OIG Report on Drug Prices

The HHS Office of Inspector General (OIG) has released a report comparing Medicare prescription drug average sales prices (ASPs) and average manufacturer prices (AMPs) for the fourth quarter of 2007. This is the OIG’s first pricing comparison since CMS implemented a revised volume-weighted ASP payment methodology mandated by the Medicare, Medicaid, and SCHIP Extension Act of 2007. Using CMS’s revised ASP payment methodology, the OIG identified 12 of 285 drug codes with ASPs that exceeded AMPs by at least 5 percent in the fourth quarter of 2007.  

OIG Advisory Opinions

On July 17, 2008, the Office of Inspector General (OIG) of the Department of Health and Human Services (HHS) finalized its March 26, 2008 interim final rule revising the process for advisory opinion requestors to submit payments for advisory opinion costs. The text of the rule, which is effective July 17, 2008, is posted here.

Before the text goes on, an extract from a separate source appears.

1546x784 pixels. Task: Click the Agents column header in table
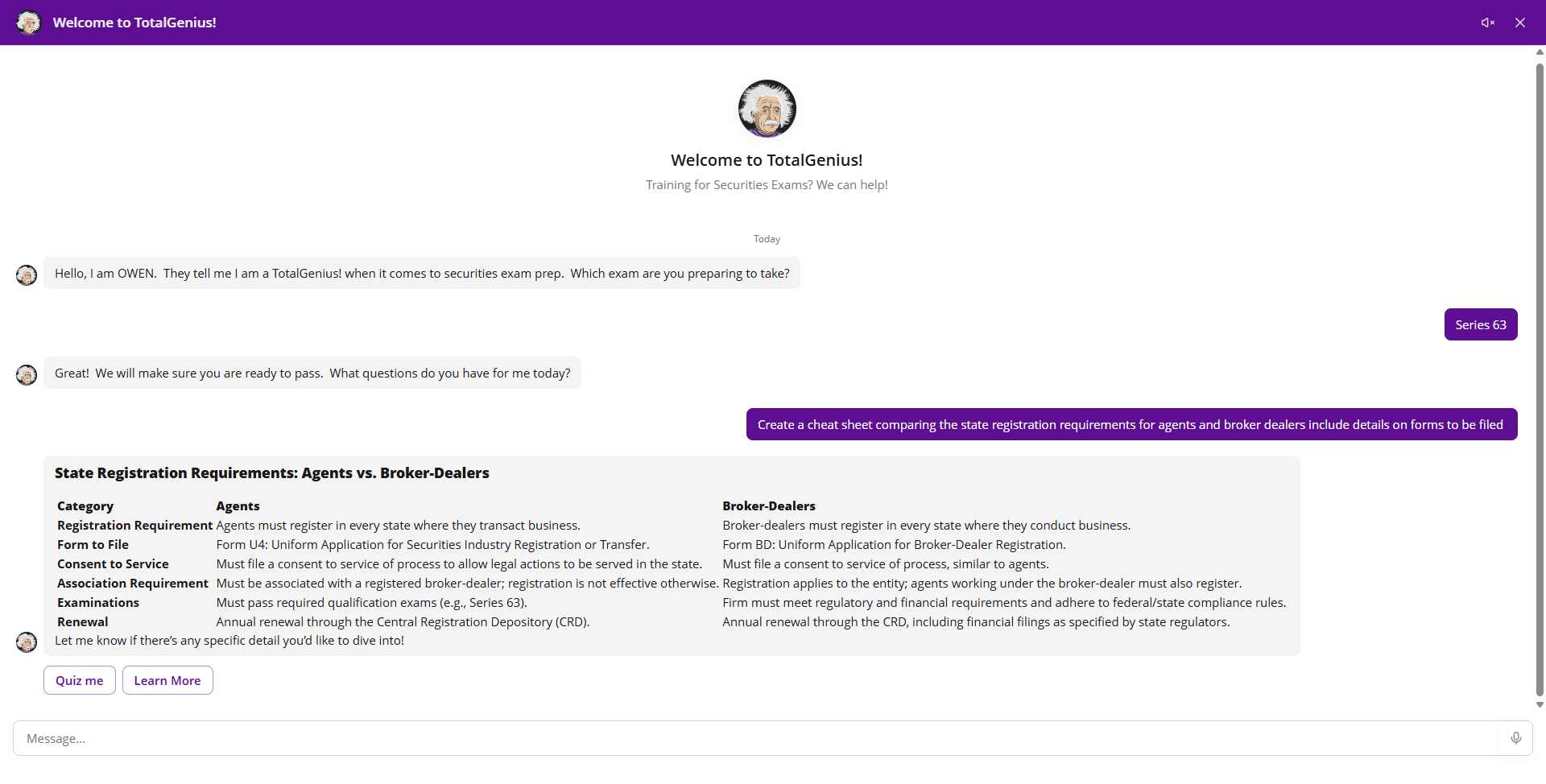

OIG Guidance on MIPPA/Waiver of Copayments

Certain retroactive payment increase provisions in MIPPA result in increased beneficiary copayment amounts for certain items and services furnished from July 1 through July 14, 2009. As a result, beneficiaries who already paid or were billed for cost-sharing amounts based on lower prices temporarily in effect are liable for additional cost-sharing amounts. On July 24, 2008, the OIG issued a policy statement assuring suppliers and providers affected by retroactive rate increases that they will not be subject to OIG administrative sanctions if they waive retroactive beneficiary cost-sharing amounts attributable to those increased payment rates (subject to certain conditions). The policy impacts the following types of items and services: physician fee schedule services; certain DMEPOS in the initial bidding areas; brachytherapy sources and therapeutic radiopharmaceuticals under the outpatient prospective payment system; and ambulance services. Note, however, that suppliers and providers are not required to waive retroactive beneficiary liability, and they may instead choose to bill the beneficiary for the additional copayment obligation. 

OIG Report on Medicaid Fraud Control Units

The Office of Inspector General (OIG) of the Department of Health and Human Services has released the FY 2007 State Medicaid Fraud Control Unit (MFCU) Annual Report. In FY 2007, MFCUs recovered more than $1.1 billion in court-ordered restitution, fines, civil settlements, and penalties. They also obtained 1,205 convictions and there were 607 successful civil actions. Moreover, they were responsible for 805 OIG exclusions from participation in federal health care programs. The report is posted here.

OIG Semiannual Report to Congress

On June 12, 2008, the HHS Office of Inspector General (OIG) released its Semiannual Report to Congress” for the first half of fiscal year 2008. The OIG announced expected recoveries of $2.2 billion resulting from efforts to reduce fraud, waste, and abuse in HHS programs, including $1.1 billion in audit-related recoveries and another $1.1 billion in investigative-related recoveries. Also for this period, OIG reported exclusions of 1,291 individuals and organizations for fraud or abuse involving federal health care programs; 293 criminal actions against individuals or organizations that engaged in crimes against HHS programs; and 142 civil actions, which include False Claims Act and unjust enrichment suits filed in district court, Civil Monetary Penalties Law settlements, and administrative recoveries related to provider self-disclosure matters.

OIG Report on FDA Generic Drug Reviews

The OIG has released a report entitled "The Food and Drug Administration's Generic Drug Review Process". The OIG found that FDA disapproved 96 percent of original Abbreviated New Drug Applications (ANDA) under review in 2006 because they did not meet FDA review standards, and that many reviews exceeded the statutory review timeframe. In response, the FDA stated that it is implementing process improvements to address these areas.

OIG Report on Unimplemented Recommendations

The HHS Office of Inspector General (OIG) has issued its “Compendium of Unimplemented Office of Inspector General Recommendations.” This publication is a compilation of significant monetary and nonmonetary recommendations that the OIG believes has the potential to result in cost savings and improvements to HHS program efficiency and effectiveness if enacted.